The Many "ob-stakles" in Our Futures


“Mind if we join you, old-timer?”
“Join me, m’son. Join me.”
“You work for the railroad, grandpa?”
“I work for no man.”

-O Brother Where Art Thou

What is an oracle? Our histories, our cultures, our families, have centred around this mysterious figure for centuries. Somewhere in our collective thought, there exists a person we all seek. They are the voice of our own introspection; that “gut instinct,” the urge to move forward in our lives and seek resonance with someone and something other than ourselves. We cling to them as a guide.
What I find interesting about the oracles in our lives is that 1) we consistently attribute them to outside forces (they are our friends, our ancestors, our books) and 2) we so fervently believe in our capacity for futures that we have created an archetype for individual inspiration. 
The oracle as an outside force, I believe, says something about our need for other people in our lives to act as enrichers.
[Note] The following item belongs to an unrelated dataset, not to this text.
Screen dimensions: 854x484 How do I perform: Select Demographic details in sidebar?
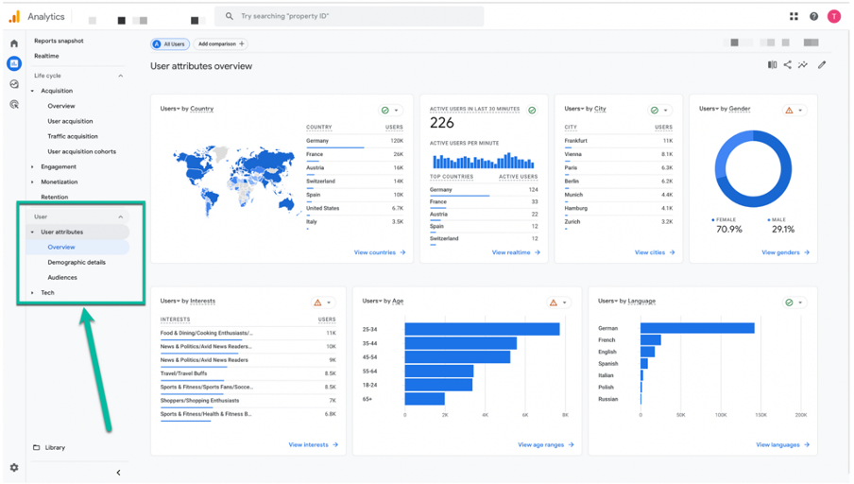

Isolation is devastating, and the more isolated we become, the more in need of an oracle we find ourselves (someone to pull us up and out, back into the mainstream). The people around us hold the key to changing our processes of thought; they can break cycles that we’ve sat in for years. They can create new passions, dig out new personality traits, and recreate us as people. As a nod to modern media, consider Dr Who. The show features the Doctor, a constant individual who travels through time (with an emphasis on his isolation), and his companion. The doctor must continue to find new companions because these people hold the key to emotional shift in his life; they are the energy that helps allow him to solve the greater puzzles of the Universe. Watch the show for any amount of time and you will see the companion of the Doctor save the visited worlds several times over--and in this way, the Doctor is choosing not only a companion, but his very own human oracle. 
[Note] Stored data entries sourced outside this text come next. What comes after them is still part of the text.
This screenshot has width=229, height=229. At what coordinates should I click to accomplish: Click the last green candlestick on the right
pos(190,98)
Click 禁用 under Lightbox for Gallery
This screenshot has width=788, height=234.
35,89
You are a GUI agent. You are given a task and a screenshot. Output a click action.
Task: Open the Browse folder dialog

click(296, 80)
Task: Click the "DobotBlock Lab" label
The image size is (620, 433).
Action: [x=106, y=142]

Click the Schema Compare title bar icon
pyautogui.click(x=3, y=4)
Now typically, part of the function of the oracle as a person in our lives is the spontaneity of their appearance. Again, the doctor spontaneously finds his companions. We seemingly spontaneously create our groups of friends. And even within a solid, consistent group of friends, we find our oracles when we ourselves deem it necessary: a voicemail appears unto us, as it were. Or a message on Facebook. Someone thinking something unrelated to how much your life needs to change, which somehow manages to be so very relevant, and suddenly we have an oracle on our hands. We find our puzzles being solved.
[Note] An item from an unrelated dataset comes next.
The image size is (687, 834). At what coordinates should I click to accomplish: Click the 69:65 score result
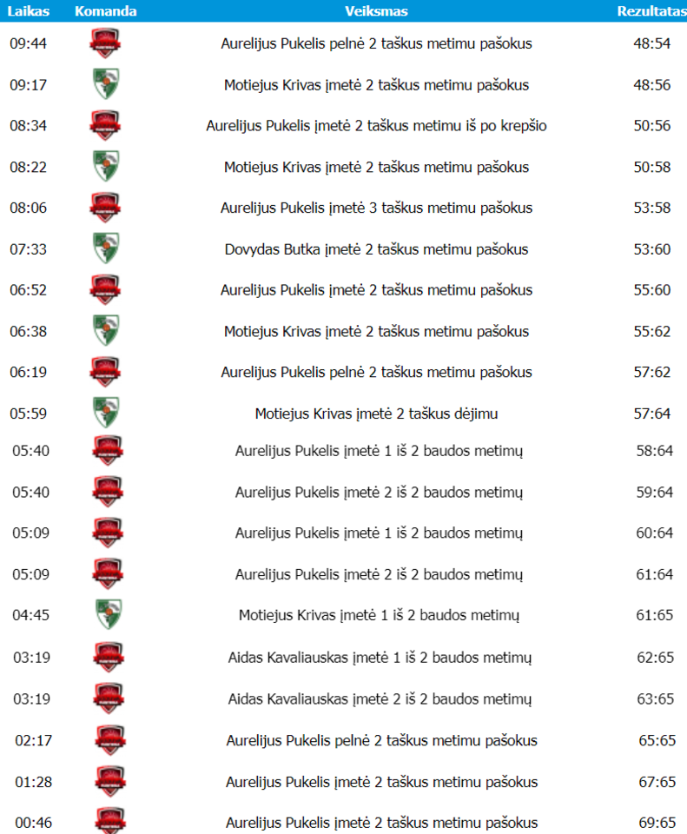(x=656, y=823)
We also have a set position of readily available change, which we seek out in favourite authors. And I don’t say this as a mockery, because I believe authorial voice, in its function as an oracle, is incredible. We have these authors who motivate and change us; those who do so with the same story throughout the decades end up within the literary cannon because of their capacity to do just this. 
The commonality between authors and the spontaneous voice of our friends in our interpretation of their voices; their advice, their songs, their stories have entered into our universe, and they become our keys. Allow me to become a touch literary in this moment, because I think it’s important that we discuss this incredible capacity for art to take on its own life. Foucoult, literary theorist and tremendous author, submitted the idea that writing, once released into the ether, “kills” the author. By this, he meant that the author’s intentions and interpretation of the piece are no longer so important as the small infinity of interpretations created by one work, these infinities coming to life through the minds of the readers. We re-shape our lives within our interpretation of our encounters (literary and otherwise), and that is the process of the oracle. 
But what of our futuristic resonance? How do these friends, these authors, these communities, come just at the right time, in exactly the right way? Surely if it is all within our power of interpretation, then we didn’t need that “oracle” to trigger our motivational change? 
I think the answer here lies in the value that we place on the world outside of ourselves. Our idea of worth for the future stems from the idea that our future is worthwhile. When we think of value in future investments, we think about people and relationships. So to reinforce the idea that our investment in our motivation is worthwhile, we need a seed of faith--external input. That external input revitalises our sense of connectivity with our larger communities, and reminds us that our individual motivations have value. It is in the value that we place on the world outside of ourselves--our value in others that makes our vision of the future worth while.